Viele Menschen arbeiten seit Jahren in einem Beruf, ohne einen entsprechenden Berufsabschluss oder einen sonstigen Nachweis über ihr fachliches Können zu besitzen. Auf dem Arbeitsmarkt werden sie dadurch oft übersehen. Das Bundeskabinett hat mit dem Entwurf des Berufsvalidierungs- und -digitalisierungsgesetzes (BVaDiG) beschlossen, dass Menschen ohne formalen Berufsabschluss ihre beruflichen Fertigkeiten am Maßstab eines dualen Ausbildungsberufes feststellen und anerkennen lassen können.

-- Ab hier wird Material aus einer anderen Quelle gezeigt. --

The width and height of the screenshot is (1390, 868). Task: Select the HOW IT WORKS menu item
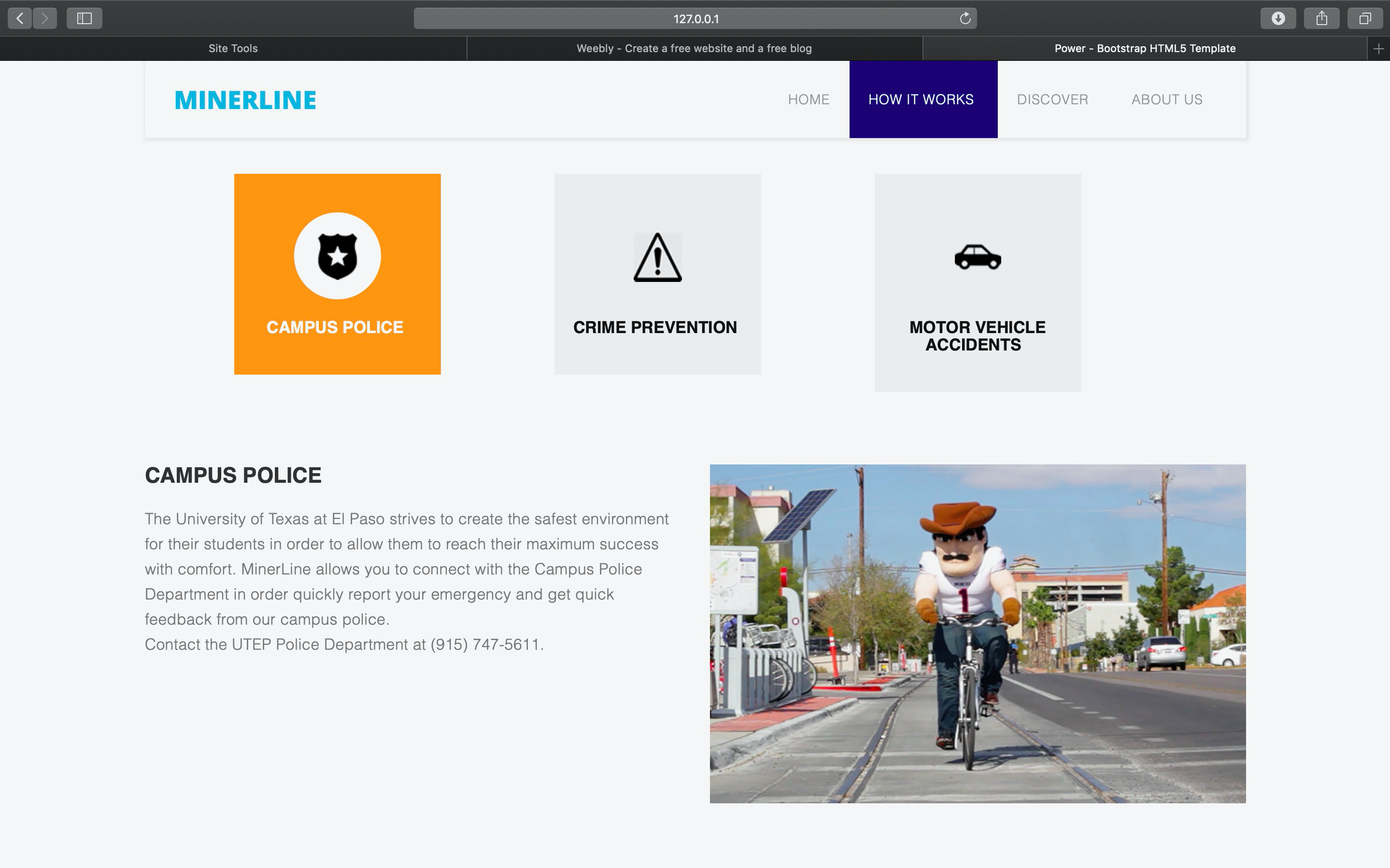pyautogui.click(x=921, y=99)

Weiterhin soll die berufliche Bildung mehr digitalisiert und entbürokratisiert werden.
Über den Zentralverband des Deutschen Handwerks (ZDH) hat auch der ZVDH dazu eine Stellungnahme verfasst, die vom Bundesbildungsministerium berücksichtigt wurde.

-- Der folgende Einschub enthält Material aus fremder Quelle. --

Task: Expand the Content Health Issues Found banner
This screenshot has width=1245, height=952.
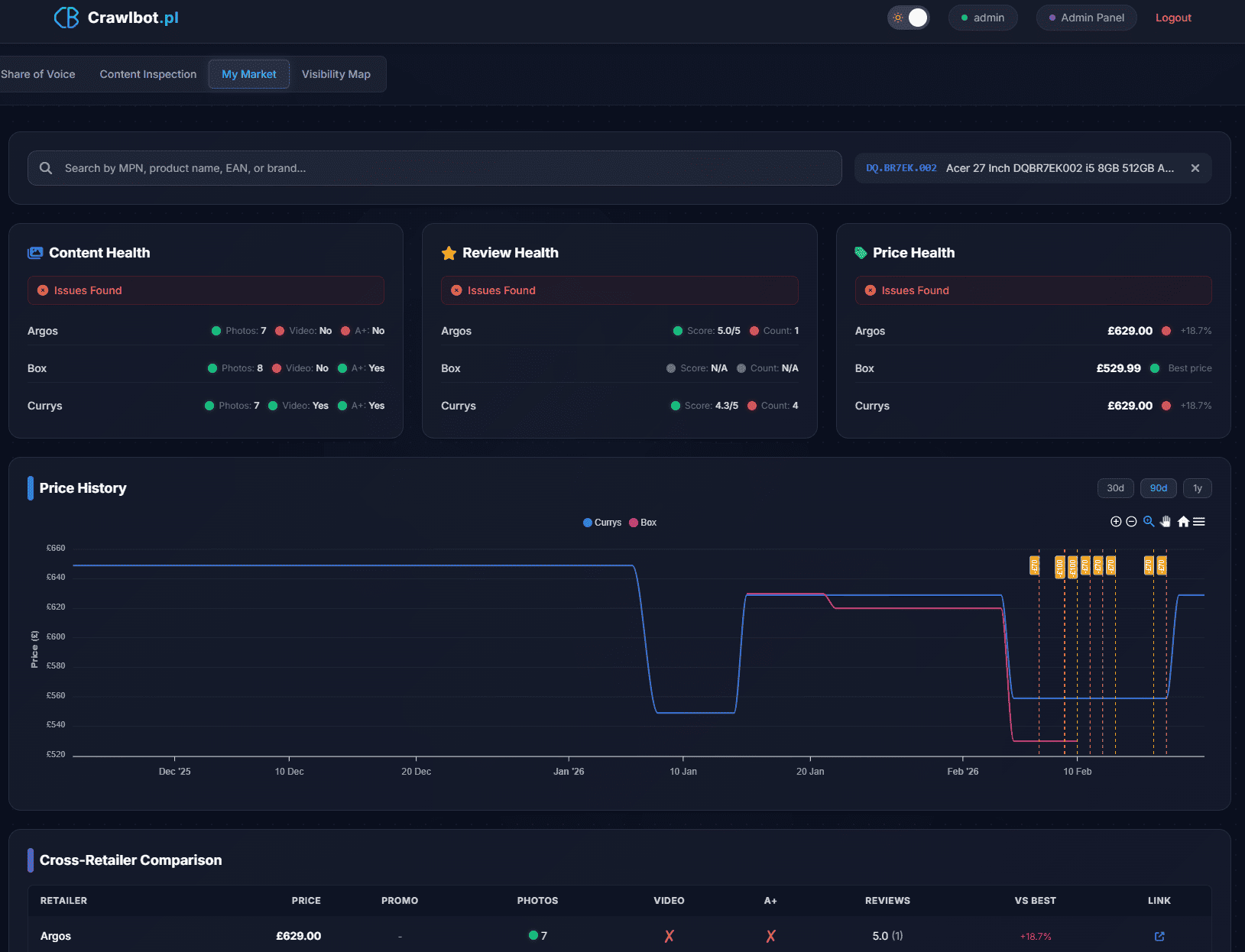Action: click(205, 290)
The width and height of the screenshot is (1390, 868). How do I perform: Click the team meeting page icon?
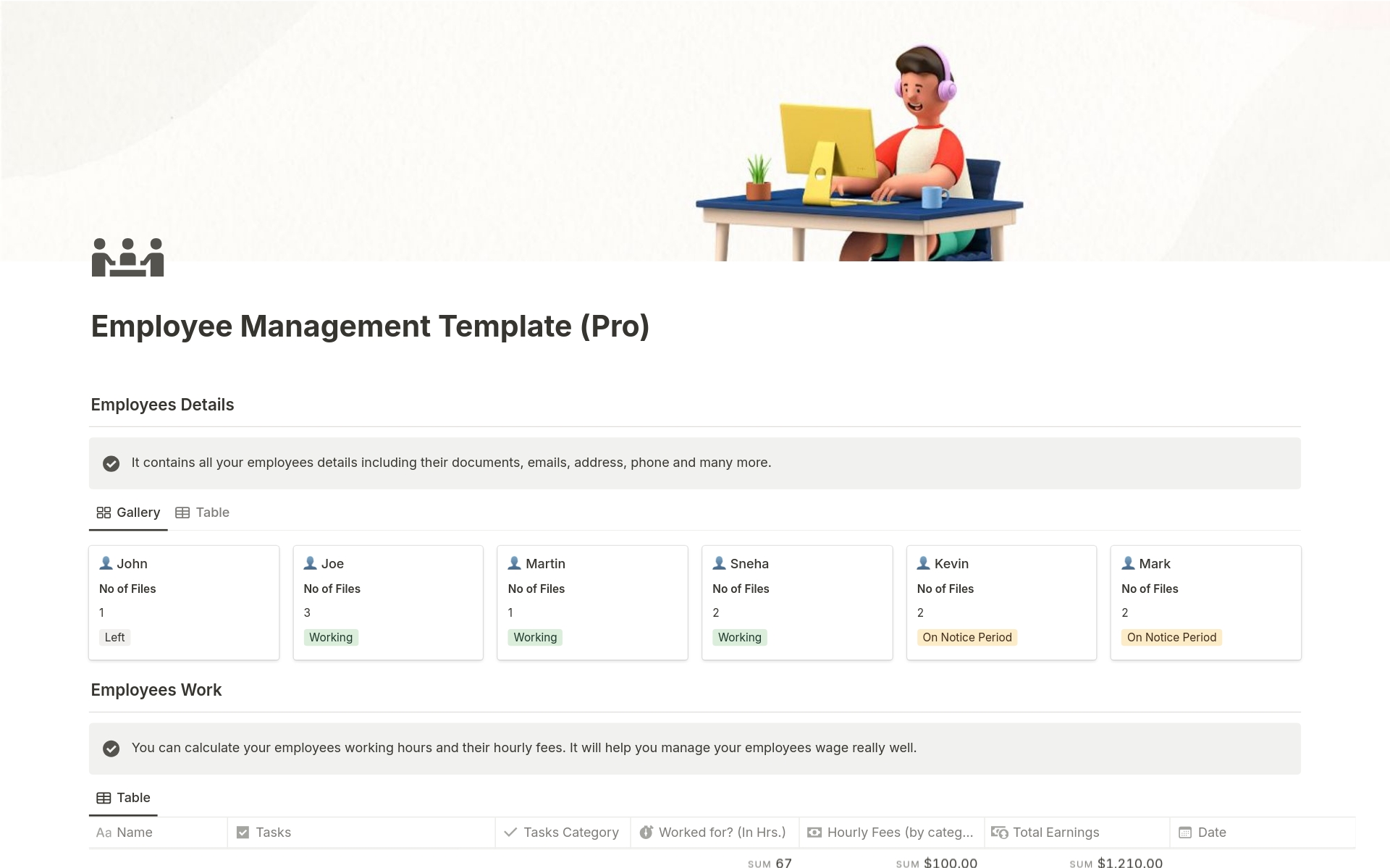pos(127,257)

Ziele der Berufsvalidierung

Mit der Validierung sollen Erwachsene mit mehrjähriger Berufserfahrung stärker in das handwerkliche Berufsbildungssystem und besser in den Arbeitsmarkt integriert werden. Validierung ist für das Handwerk eine wichtige Maßnahme zur Fachkräftesicherung, sie darf aber nicht dazu führen, dass die duale Berufsausbildung verdrängt oder ein Parallelsystem geschaffen wird. Daher ist eine klare Abgrenzung zwischen den jeweiligen Zielgruppen notwendig: Zum einen diejenigen, die für die duale Berufsausbildung gewonnen werden können: Schulabgänger/-innen und junge Menschen unter 25 Jahren, zum anderen der Kreis, der von einem Validierungsverfahren angesprochen werden soll: Erwachsene ohne verwertbaren Berufsabschluss, aber mit langjähriger Berufserfahrung.

Eingebrachte Forderungen

Folgende bildungspolitische Forderungen, die sich aus dem Valikom-Modell – Verfahren zur Anerkennung beruflicher Kompetenzen – ableiten lassen, sind in das Gesetzgebungsverfahren eingebracht worden:

  1. Eindeutige Definition der Altersgrenze von mindestens 25 Jahren:
    Dies hat sich als Zugangsvoraussetzung für das Valikom-Projekt sehr bewährt. Im Schnitt waren die Teilnehmenden etwas älter als 40 Jahre und hatten fast 13 Jahre Erfahrung in einem Beruf gesammelt. Junge Schulabgänger wurden explizit nicht angesprochen.

  2. Die Verfahren müssen dem Anspruch der Feststellung beruflicher Handlungsfähigkeit gerecht werden:
    Der Qualitätsanspruch an das Verfahren zur Feststellung der beruflichen Handlungsfähigkeit war im Projekt Valikom sehr hoch. Dieser Anspruch wird in der Praxis durch Berufsprofis umgesetzt, die anspruchsvolle Instrumente und Bewertungsmaßstäbe ansetzen.

  3. Validierung darf Prüfungen nicht ersetzen:
    Im Projekt Valikom bestand Konsens, dass ein Validierungsverfahren nicht unmittelbar zu einem beruflichen Abschluss führen kann.

Der Bundesrat hat daraufhin gefordert, eine Heraufsetzung der Berufserfahrung für den Zugang zu den Validierungsverfahren auf das Zweieinhalbfache in das BVaDiG aufzunehmen. Zudem sollten die Validierungsregelungen erst zum 1. Januar 2026 in Kraft treten. Die Bundesregierung hat die Vorschläge des Bundesrates jedoch abgelehnt. Es stehen nun die Beratungen in den Ausschüssen des Bundestags an.

Bewertung des ZVDH

Maßgeblich sind die Überprüfung und Bewertung der Berufserfahrung durch Mitglieder der Prüfungsausschüsse. Diese kommen oft aus den Innungen. Somit kann gewährleistet werden, dass die Feststellung einer vollen Gleichwertigkeit auf dem Niveau eines Gesellenbriefs auch den Anforderungen der Ausbildungsordnung entspricht. Hierfür und für den Vorrang der dualen Ausbildung wird sich der ZVDH weiterhin einsetzen. Das erfolgreiche duale Ausbildungssystem darf nicht ausgehöhlt werden!